The sensitivity of molecular diagnostic testing for tick-borne pathogens has been shown to vary greatly. Factors that can influence molecular detection of pathogens include level of parasitaemia/bacteraemia, sample type, time of sample collection from initial infection, and pre-analytical preparation techniques; additionally, this is compounded by differences between taxa due to host–pathogen interactions [134–136]. A strong advantage of using generic metabarcoding assays is their unbiased approach; in the context of the present study, the most important factor was to achieve unbiased characterization of bacterial communities from Australian wildlife. However, it is acknowledged that the use of bacterial metabarcoding for the identification of low-abundance and rare organisms is limited. The lack of recognized endemic bacterial pathogens such as Coxiella burnetii and Rickettsia spp. was surprising. Future studies should use serological and culture methods in addition to these highly specific and sensitive molecular tools (e.g. qPCR).

Another limitation of the present study was the bias in animals sampled.
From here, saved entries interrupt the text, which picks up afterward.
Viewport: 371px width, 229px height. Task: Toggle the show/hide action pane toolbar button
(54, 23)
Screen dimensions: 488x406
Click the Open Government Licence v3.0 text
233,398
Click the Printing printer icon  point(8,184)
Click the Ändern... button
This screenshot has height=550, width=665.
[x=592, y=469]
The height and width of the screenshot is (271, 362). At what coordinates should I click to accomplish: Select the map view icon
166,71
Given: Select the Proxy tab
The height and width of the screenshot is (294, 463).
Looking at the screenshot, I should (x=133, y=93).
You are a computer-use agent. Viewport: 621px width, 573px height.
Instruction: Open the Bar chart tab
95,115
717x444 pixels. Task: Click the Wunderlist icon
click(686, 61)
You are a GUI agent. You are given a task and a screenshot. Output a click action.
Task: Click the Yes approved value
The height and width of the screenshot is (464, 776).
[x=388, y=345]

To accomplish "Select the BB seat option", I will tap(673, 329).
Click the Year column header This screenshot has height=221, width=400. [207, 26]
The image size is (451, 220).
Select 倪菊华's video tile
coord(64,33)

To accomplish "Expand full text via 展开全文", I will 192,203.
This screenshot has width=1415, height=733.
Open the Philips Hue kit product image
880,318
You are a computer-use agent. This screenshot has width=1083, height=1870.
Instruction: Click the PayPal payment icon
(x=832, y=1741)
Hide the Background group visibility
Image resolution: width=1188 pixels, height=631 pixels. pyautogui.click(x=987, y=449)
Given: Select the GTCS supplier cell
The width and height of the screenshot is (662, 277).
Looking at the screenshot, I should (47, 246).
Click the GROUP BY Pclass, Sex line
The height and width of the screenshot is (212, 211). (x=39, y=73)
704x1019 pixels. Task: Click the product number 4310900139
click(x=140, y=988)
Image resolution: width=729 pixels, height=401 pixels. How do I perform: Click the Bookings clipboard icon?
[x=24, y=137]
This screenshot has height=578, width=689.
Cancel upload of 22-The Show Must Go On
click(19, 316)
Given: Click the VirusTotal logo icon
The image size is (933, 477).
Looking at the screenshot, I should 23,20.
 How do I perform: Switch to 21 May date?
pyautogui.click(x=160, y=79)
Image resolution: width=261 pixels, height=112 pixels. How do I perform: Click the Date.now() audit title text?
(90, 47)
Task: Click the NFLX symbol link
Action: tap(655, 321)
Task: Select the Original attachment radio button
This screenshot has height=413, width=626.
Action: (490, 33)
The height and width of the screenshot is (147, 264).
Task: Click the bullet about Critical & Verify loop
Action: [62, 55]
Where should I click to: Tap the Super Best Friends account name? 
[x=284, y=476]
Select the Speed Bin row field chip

Small mammals were chosen as it was hypothesized they would have the highest prevalence of potential tick-borne pathogens based on what is known from the northern hemisphere [137–139]. Further sampling with expanded host and spatial aspects are vital to understand the full epidemiology of tick- (and vector) associated microbes. Likewise, alternative trapping methods (e.g. differing trap type, bait) may expand the suite of hosts captured, importantly those with territorial overlap (e.g. semi-arboreal marsupials).

In the present study, most taxa of interest were confined to specific sample types. For example, Borrelia was identified from tissue samples of rats but absent from any blood or tick samples. This finding has also been reported in white-footed mice (Peromyscus leucopus) [140]. While in many cases disease surveillance is targeted to known pathogens where sampling protocols and diagnostics are well defined, in scoping studies such as the present one, a range of sample types are essential. This is evident in the different ways pathogens act within their host. As the first line of defence, the innate immune system has a key role in protecting against cutaneous and systemic infection [141]. Alternatively pathogens can quickly evade host innate immune responses by rapidly disseminating into the bloodstream after invasion [142, 143]. In the context of Australia, however, many wildlife species are endangered and therefore their capture and sampling in the wild is subject to strict ethical conditions and government regulations. As such, collection of multiple sample types is restricted to those requiring only a minimally invasive method and is also dependent on the availability of trained personnel and resources. In many instances it is standard procedure to collect a tissue biopsy for animal genetic (population) purposes, and this presents a simple alternative to other procedures which may require field anaesthesia. The results here highlight the value of this sample type for use in pathogen surveillance.

Conclusions

Increased land-use and climate change will continue to affect the spread of vectors and associated diseases globally. There is an urgent need for expanded disease surveillance, particularly at the urban interface with wildlife. Through collaborative approaches, discoveries of novel microbes and important epidemiological links will be critical to ensure adequate and timely responses to human and animal diseases. Investigations into taxa of interest in the present study showed Anaplasmataceae bacteria had a relatively high prevalence in the vertebrate hosts examined here and a wide geographical distribution. This group of bacteria is therefore a viable candidate for continued research into Australian zoonotic tick-borne diseases.